Lena Amsels tänzerischen Unternehmungen waren gepaart mit einer kräftigen Portion Persönlichkeit, mit der es ihr nicht nur gelang, anderen davon zu überzeugen, dass sie Tänzerin war, sondern sie auch beliebt machte, was sicher zu ihrem Ruhm beitrug. Der Kritiker Stefan Grossmann beschrieb sie 1929 in seinem Nachruf als ‚ausgelassene Seele’, die keck, drollig und verwegen war. Ihr Spaß am schnellen Autofahren trotz mangelnder Kompetenz am Steuer wurde ihr bei Paris zum Verhängnis.

 

Ruth Landshoff

Die Schriftstellerin kam 1904 in Berlin-Schöneberg zur Welt. Ihre jüdische Familie gehörte dem etablierten Bürgertum an und besaß zahlreiche Verbindungen. Wichtig war ihr Onkel, der Verleger Samuel Fischer. So bewegte sie sich schon früh in den Kreisen der intellektuellen künstlerischen Elite und genoss ein unbeschwertes Leben. Auch sie sah sich im Rampenlicht und wollte Schauspielerin werden. Sie spielte in Max Reinhardts Ensemble, konnte eine Rolle in Murnaus Film „Nosferatu, eine Symphonie des Grauens“ (1922) für sich verbuchen und spielte 1927 in Wien gemeinsam mit Marlene Dietrich in Carl Sternheims Stück „Die Schule von Uznach oder Neue Sachlichkeit“. Auch Ruth Landshoff, wie sie damals noch hieß, fiel mehr durch ihren Lebensstil als durch ihre künstlerischen Leistungen auf: sie spielte mit ihrem androgynen Aussehen, so dass sie auf einer Dinnerparty, bei der nur Männer geladen waren, als Jüngling durchging. Sie liebte Männer wie Frauen, fuhr Motorrad und liebte Luxusautos. Natürlich war sie auch viel in Europa unterwegs.
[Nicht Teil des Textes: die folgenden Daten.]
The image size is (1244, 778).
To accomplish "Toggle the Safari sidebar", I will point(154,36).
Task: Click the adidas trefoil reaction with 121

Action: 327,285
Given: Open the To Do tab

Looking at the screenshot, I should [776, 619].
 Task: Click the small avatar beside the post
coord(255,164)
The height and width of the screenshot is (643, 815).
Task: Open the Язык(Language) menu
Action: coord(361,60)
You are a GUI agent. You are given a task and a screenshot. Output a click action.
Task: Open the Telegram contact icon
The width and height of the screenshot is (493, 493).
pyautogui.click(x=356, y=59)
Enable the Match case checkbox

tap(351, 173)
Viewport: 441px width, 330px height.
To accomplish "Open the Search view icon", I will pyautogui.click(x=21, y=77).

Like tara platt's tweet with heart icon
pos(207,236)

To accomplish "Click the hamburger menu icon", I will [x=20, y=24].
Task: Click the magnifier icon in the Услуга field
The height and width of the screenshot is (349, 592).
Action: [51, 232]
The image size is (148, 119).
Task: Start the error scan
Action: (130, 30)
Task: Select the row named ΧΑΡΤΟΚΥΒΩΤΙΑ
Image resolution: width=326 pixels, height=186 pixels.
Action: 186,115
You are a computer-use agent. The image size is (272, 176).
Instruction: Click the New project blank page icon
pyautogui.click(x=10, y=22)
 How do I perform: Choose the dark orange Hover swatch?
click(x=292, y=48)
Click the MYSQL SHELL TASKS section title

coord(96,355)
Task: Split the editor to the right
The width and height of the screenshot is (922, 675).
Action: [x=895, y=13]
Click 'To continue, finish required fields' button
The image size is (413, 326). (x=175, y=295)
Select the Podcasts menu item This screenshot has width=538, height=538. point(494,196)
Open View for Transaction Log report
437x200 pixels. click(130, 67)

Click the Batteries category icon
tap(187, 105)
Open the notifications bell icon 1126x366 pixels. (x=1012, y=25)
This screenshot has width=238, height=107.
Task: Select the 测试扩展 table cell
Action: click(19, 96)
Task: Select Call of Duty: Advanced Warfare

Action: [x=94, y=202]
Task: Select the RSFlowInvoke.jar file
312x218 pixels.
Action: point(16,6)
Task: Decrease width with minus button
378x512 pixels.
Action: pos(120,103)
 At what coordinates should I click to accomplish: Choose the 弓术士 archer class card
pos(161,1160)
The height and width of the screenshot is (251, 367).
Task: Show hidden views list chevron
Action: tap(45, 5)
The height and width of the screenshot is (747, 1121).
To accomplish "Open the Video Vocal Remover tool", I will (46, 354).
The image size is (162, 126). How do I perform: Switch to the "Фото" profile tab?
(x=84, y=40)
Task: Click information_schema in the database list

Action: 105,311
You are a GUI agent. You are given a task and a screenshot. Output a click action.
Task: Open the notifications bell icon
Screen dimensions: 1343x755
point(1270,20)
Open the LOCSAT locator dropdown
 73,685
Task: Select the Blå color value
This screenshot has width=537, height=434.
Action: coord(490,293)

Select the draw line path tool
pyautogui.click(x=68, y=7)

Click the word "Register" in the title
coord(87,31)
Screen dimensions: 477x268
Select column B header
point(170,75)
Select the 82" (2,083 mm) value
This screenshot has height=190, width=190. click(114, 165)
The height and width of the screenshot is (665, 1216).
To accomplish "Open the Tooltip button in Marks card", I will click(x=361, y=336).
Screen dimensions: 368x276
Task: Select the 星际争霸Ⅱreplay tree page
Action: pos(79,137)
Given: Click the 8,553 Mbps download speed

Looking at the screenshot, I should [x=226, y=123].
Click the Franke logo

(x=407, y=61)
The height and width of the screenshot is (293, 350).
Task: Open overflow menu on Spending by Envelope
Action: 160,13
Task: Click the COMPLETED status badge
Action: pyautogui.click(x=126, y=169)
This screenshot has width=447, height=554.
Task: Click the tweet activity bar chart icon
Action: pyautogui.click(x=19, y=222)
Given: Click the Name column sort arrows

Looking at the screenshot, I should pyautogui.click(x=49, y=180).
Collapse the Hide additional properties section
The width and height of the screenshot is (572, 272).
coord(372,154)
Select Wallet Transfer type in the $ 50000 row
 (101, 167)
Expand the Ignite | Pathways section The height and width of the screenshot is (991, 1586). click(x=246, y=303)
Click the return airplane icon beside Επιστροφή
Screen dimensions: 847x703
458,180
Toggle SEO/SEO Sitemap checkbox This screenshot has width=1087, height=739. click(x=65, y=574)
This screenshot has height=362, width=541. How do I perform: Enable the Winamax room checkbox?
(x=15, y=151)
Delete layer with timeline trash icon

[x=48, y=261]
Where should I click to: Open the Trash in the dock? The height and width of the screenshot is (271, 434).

Ihre schriftstellerische Karriere setzte 1927 ein, als – nach ihrer eigenen Aussage – Kurt Korff vom Ullstein-Verlag einen Artikel bei ihr in Auftrag gab, ohne dass sie vorher auch nur etwas derartiges geschrieben, geschweige denn veröffentlicht hatte. Aber ihre Texte fügten sich gut in den Kanon der Ullstein Blätter, vor allem in „Die Dame“ und „Tempo“, die sich an ein breites Publikum wandten. Sie schrieb aus ihrer Lebenswelt, dem Kreis der privilegierten jungen Menschen, denen die Welt offen stand und aus der Sicht der Frau. Sie war am Puls der Zeit. Wie bei Lena Amsel, ist zu meinen, dass Ruth Landshoffs außergewöhnliche Persönlichkeit zu ihrem Ruhm beigetragen hatte.

(In gewisser Weise erinnern sie damit an Irmgard Keuns Romanfigur Doris in „Das kunstseidene Mädchen“. Darin wünscht sich Doris ein „Glanz“ zu sein und lediglich aufgrund ihrer liebreizenden Persönlichkeit ein angenehmes Leben zu genießen.)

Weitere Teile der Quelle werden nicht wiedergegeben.